U.S. President Woodrow Wilson was said to have suffered from the flu, recovering only to suffer a debilitating stroke which led to his wife effectively running the White House for the last few months of his presidency.

‘Vulnerable’ targets

Eckrode, a trained epidemiologist, discussed the other pandemics people lived through in the 20th, and early 21st, centuries. The 1918-19 flu is the same H1N1 virus that was called the “Swine Flu” in 2009.

The swine flu didn’t cause as much of a pandemic, because 90 years earlier “We did not understand a virus at the time; we didn’t even know there was a virus– viruses had not been identified,” said Eckrode. Back then, there were no antibiotics or immunizations. The drafted military members were mostly poor farmers experiencing relocation and drastic changes in diet and living conditions. They were placed “in concentrated settings (and) put under stress,” he said.

“If you do that to any animal… when you put too many animals in a pen, don’t feed them adequately and stress them – they turn on each other, but they also become vulnerable to disease,” he said.

Over time, the H1N1 virus emerged. It was never seen by anyone, never infected anything.

The conditions were ideal for the virus to start spreading. Then, in 2009, it was first isolated on a cruise ship off the coast of Mexico.

Lower pandemic threat today

Eckrode said that a mass pandemic is possible today, but isn’t likely.

“We can type the virus, we know what a virus is. We have electron microscopes, we have pictures of this little bad boy,” he said. “We have vaccinations.”

Even if a vaccine today has a low rate of effectiveness, “it works a lot better than the one they didn’t have in 1918,” he added.

Influenza is drawn to the exterior of our respiratory tract, Eckrode said. It strips the outer layer of a cell so it can enter that cell, then take over and reproduce itself.

In 1918, soldiers were often not far from where mustard gas was being stored. “If somebody had a sub-clinical exposure to a noxious agent like mustard gas, or some blistering agent that works by stripping a cell wall and causing release of cellular fluids – that could in fact predispose the individual to infection,” said Eckrode.

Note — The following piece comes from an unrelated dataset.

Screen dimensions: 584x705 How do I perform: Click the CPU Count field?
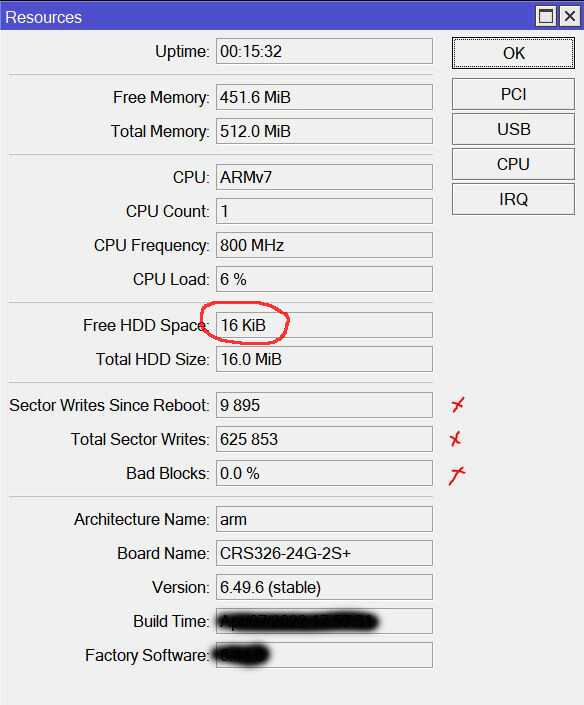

The H1N1 has an “infectivity rate” of four, meaning anyone infected will likely pass it on to four people. The current 2017-18 seasonal flu has a rate of 15, while the regular infectivity rate of a flu is 1.5, said Eckrode – which could explain this season’s greater impact.

Shots, and soap

Flu is constant in our world, yet is constantly changing.

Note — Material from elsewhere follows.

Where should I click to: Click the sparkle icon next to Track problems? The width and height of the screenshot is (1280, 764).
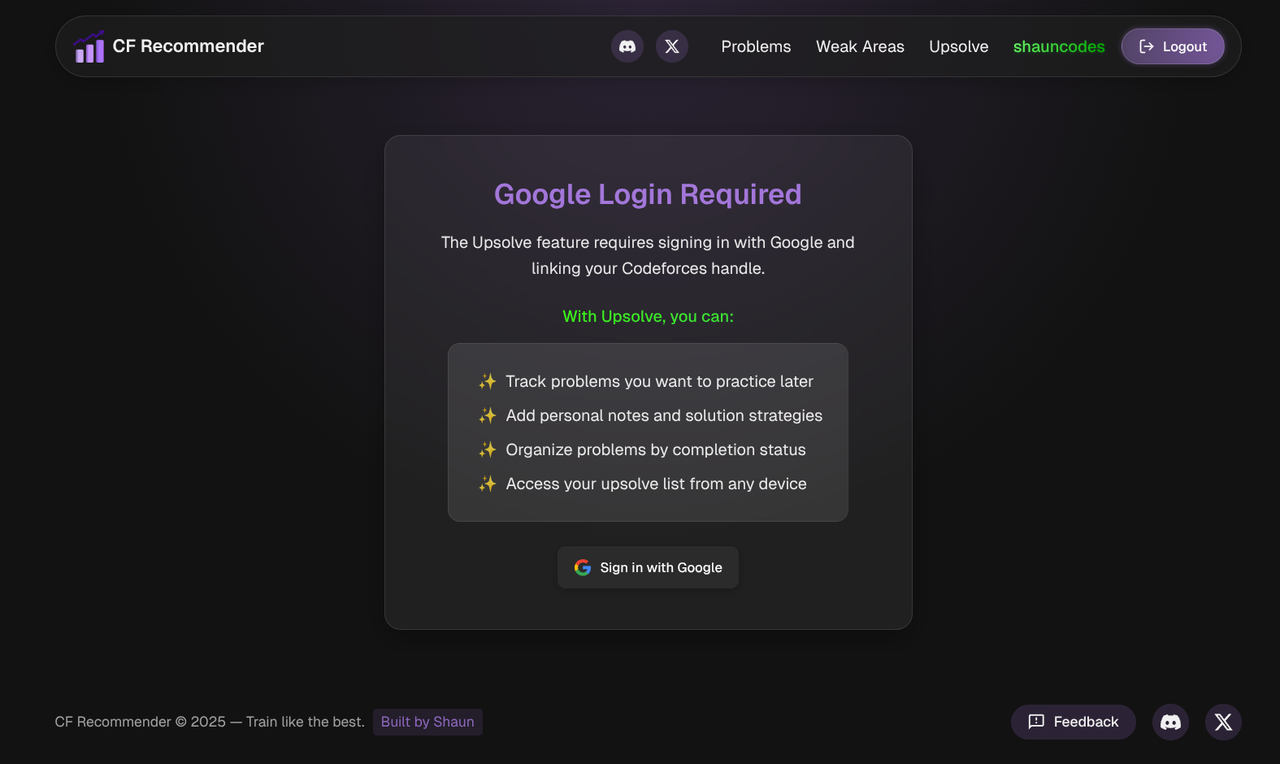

It’s normally present in various birds, including chickens. On farms, the flu moves from chickens to pigs, mutating on its way. “It undergoes a genetic ‘re-assortment’ in the pig and then it can be given to us,” said Eckrode. It also can infect pet dogs and cats, and is “like a Rubik’s cube of DNA re-assorting itself so it can infect you.”

Viruses don’t necessarily “live” and so don’t need to feed to stay alive. “(Flu is) a machine to make more machines; a highly pathogenic one like this burns through a susceptible host, it burns through all its resources,” said Eckrode. “Flu is constantly evolving, shifting and drifting to evade your immune system.”

What’s our best way to avoid it?

Eckrode recommends that people wash hands often, and engage in “social distancing” during the flu season. He also recommends getting a flu vaccine: “Vaccinations are one of the great miracles of public health.”